Progressive development of the osteoblast phenotype during differentiation of osteoprogenitor cells derived from fetal rat calvaria: model for in vitro bone formation.

Osteoblasts are the primary cells responsible for bone formation and are thought to originate from mesenchymal osteoprogenitor cells within skeletal tissues. To elucidate the osteoblastic differentiation process, fetal rat calvariae (FRC) were enzymatically digested and fractionated to provide an osteoprogenitor-enriched cell population. The third fraction of cells from the five sequential digestions tested showed a significant osteogenic response to dexamethasone (Dex), a well-known differentiation hormone, which was demonstrated by high alkaline phosphatase activity early in culture and enhanced calcium deposition and bone nodule formation in late stage cultures. These data indicate that fraction three contains a large number of osteoprogenitor cells. During the osteoblastic differentiation of the third fraction of FRC cells, the formation of collagen cross-links (pyridinoline and deoxypyridinoline) was time-dependently accelerated with the accumulation of collagens, which coincided with an onset of mineralization of the cultures, i.e., calcium deposition and bone nodule formation.

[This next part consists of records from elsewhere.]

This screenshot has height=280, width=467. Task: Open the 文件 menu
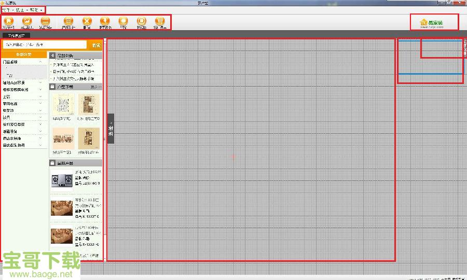6,10
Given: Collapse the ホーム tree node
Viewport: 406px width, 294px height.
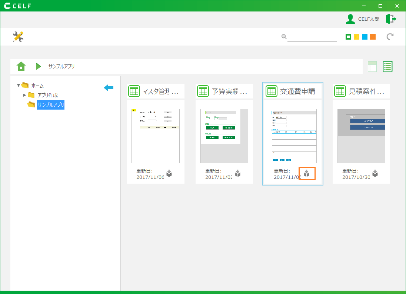Looking at the screenshot, I should pos(19,86).
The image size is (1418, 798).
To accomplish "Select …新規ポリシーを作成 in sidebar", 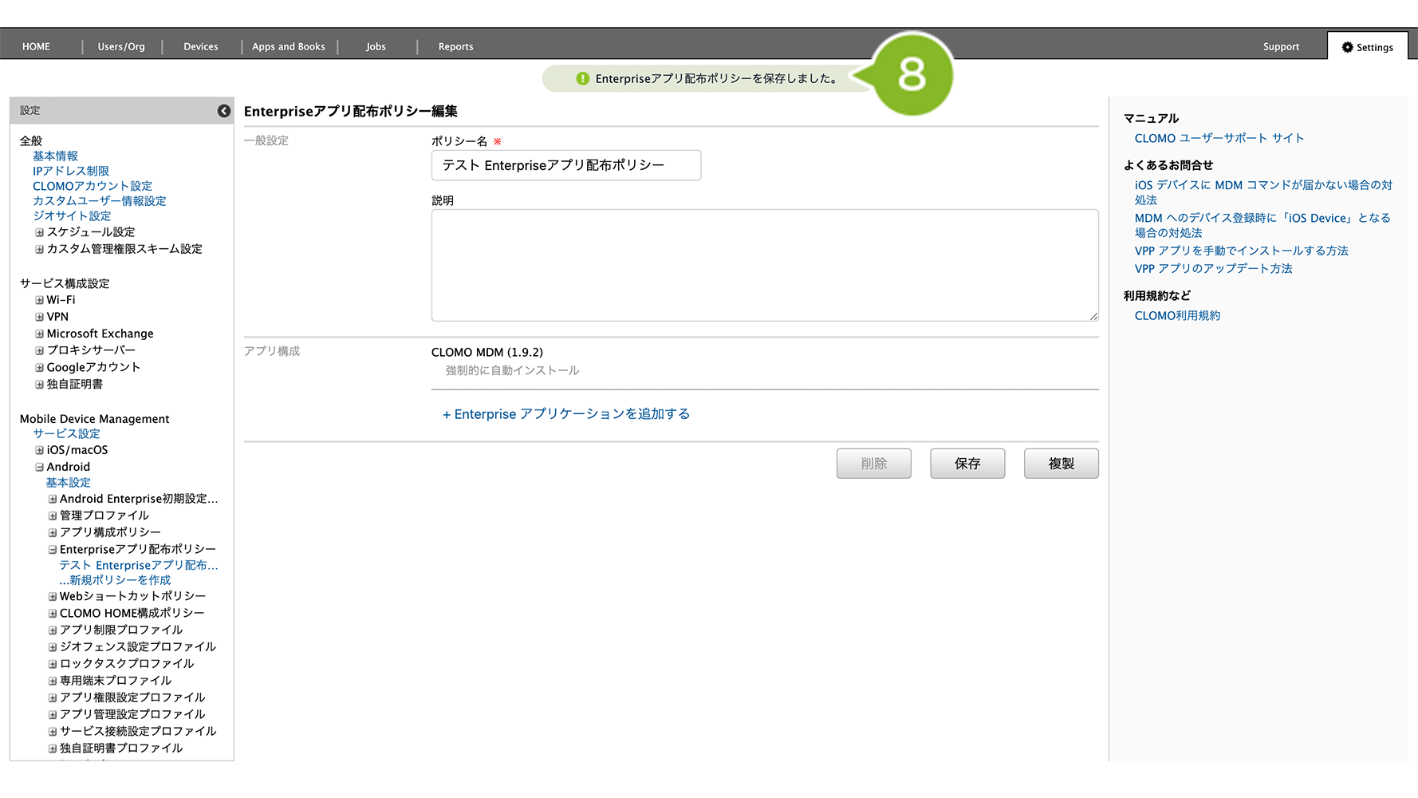I will 115,580.
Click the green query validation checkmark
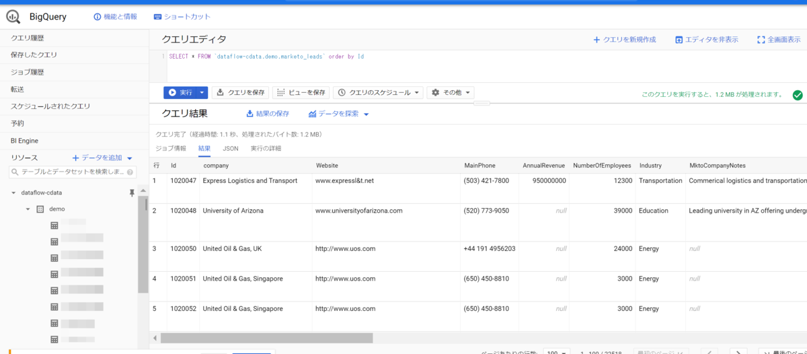 [x=798, y=95]
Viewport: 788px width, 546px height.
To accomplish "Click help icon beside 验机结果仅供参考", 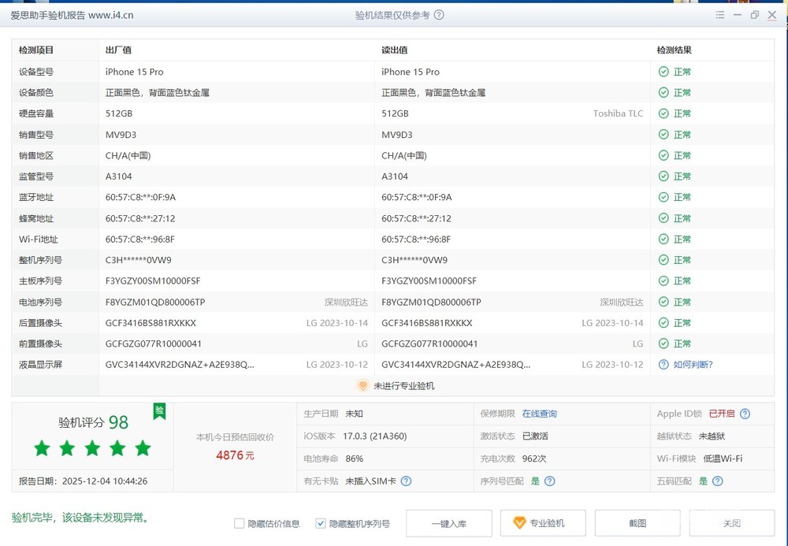I will [x=439, y=15].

Moreover, noncollagenous matrix proteins, bone sialoprotein and osteocalcin, were also increased at both mRNA and protein level in Dex-treated cultures with advancing culture periods. Further examination for mRNA expression of bone morphogenetic proteins (BMPs) and TGF-beta1 revealed a notable elevation in BMP-6 mRNA expression on days 3 and 10, and no significant change in TGF-beta1 expression. These observations suggested that the progressive formation of collagen cross-links, production of noncollagenous proteins, and up regulation of BMP-6 mRNA play an important role in the osteoblastic differentiation process of osteoprogenitor cells isolated from FRC. This culture system provides us a suitable model for in vitro bone formation.